__Passage__.
Ebochie said impostor syndrome is always in the back of his mind.
Impostor syndrome is typically defined as feeling inadequate, despite an individual’s evident success.
SJSU psychology lecturer Neelam Rattan said it feels like perceived fraudulence.
“The person feels that they may be exposed, that they’re not as worthy as they think they are,” Rattan said. “That finally, people will find out that he or she is not really intelligent or competent or capable or high achieving and their mask will be taken off their face.”
Prevalence in minority communities
In 2017, the University of Texas published a study on the relationship between impostor syndrome, psychological distress and perceived discrimination among ethnic minority students. Perceived discrimination means discrimination based on the perception that an individual is a member of a federally protected group including race, color, national origin, religion, sex, age or disability.
Out of 322 African American, Asian American, Latinx and other ethnic minority students at UT Austin, about 70% said they experienced impostor syndrome at one point.
Kevin Cokley, the director of the Institute for Urban Policy Research and Analysis at UT and one of the authors of the impostor syndrome study, conveyed the syndrome’s significance in the study.
Cokley and his colleagues said mental health professionals should routinely include impostor syndrome and perceived discrimination in their mental health assessments, according to an April 5, 2017 UT News article.
He said this could possibly help ethnic minority students overcome discriminatory experiences.
“Unlike white students who may experience impostorism, I believe that the ethnic minority student experience of impostorism is often racialized because ethnic minority students are aware of the stereotypes about intelligence that exist about their racial/ethnic groups,” Cokley said in the article.
Researchers found that the impact of impostorism differs in each ethnic minority student population. Among African American students, impostor feelings were an indicator of anxiety and worsened the impact of perceived discrimination on depression, according to the article.

__Dataset records__.
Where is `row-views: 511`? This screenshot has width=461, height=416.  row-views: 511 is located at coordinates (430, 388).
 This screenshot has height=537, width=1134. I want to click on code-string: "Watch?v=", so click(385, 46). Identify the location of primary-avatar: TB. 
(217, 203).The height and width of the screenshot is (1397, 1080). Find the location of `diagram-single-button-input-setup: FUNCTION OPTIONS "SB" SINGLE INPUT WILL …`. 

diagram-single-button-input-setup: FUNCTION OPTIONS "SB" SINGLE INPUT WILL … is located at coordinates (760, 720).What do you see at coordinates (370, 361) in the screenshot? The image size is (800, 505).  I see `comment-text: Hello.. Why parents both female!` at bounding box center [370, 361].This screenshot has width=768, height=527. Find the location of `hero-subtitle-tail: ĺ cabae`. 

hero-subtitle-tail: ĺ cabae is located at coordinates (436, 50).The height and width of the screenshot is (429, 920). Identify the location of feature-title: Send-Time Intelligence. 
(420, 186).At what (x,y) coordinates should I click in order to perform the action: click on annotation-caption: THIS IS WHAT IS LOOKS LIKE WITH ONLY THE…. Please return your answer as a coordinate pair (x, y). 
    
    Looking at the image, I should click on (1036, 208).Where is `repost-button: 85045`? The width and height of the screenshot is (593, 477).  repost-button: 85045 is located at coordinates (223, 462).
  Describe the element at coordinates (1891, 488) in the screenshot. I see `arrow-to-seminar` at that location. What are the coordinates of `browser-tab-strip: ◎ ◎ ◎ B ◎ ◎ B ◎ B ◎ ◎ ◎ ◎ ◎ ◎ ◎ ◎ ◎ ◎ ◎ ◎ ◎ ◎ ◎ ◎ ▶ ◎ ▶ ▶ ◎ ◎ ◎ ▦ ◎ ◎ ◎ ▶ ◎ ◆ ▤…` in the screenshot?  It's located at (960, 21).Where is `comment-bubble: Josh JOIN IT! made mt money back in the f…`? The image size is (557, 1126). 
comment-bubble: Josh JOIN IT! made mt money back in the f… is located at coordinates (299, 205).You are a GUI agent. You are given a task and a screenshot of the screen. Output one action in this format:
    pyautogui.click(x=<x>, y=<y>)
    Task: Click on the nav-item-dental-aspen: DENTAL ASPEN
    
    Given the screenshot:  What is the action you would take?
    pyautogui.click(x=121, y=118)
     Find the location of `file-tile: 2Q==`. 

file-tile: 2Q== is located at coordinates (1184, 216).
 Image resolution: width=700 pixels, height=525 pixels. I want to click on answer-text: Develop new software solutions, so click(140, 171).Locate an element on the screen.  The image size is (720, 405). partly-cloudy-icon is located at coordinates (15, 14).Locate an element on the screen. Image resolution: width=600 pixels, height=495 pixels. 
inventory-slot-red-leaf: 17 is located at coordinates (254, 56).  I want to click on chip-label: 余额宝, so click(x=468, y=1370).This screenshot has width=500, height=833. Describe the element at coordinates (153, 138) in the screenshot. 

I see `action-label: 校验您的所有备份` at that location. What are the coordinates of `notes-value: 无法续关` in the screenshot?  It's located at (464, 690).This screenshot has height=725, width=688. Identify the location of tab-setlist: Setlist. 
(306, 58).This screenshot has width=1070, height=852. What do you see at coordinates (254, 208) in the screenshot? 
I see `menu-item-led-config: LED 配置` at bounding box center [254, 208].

__To-do item 1__.
Answer these questions using the impostor syndrome passage:
(a) How many students were part of the University of Texas study?
(b) What is the name of the SJSU psychology lecturer?
(c) On what date was the UT News article published?
__To-do item 2__. Revise the stretch of the impostor syndrome passage from "Ebochie said impostor" through "individual’s evident success.", changing "inadequate" to "unworthy".

__Answer 1__.
(a) 322
(b) Neelam Rattan
(c) April 5, 2017

__Answer 2__.
Ebochie said impostor syndrome is always in the back of his mind.
Impostor syndrome is typically defined as feeling unworthy, despite an individual’s evident success.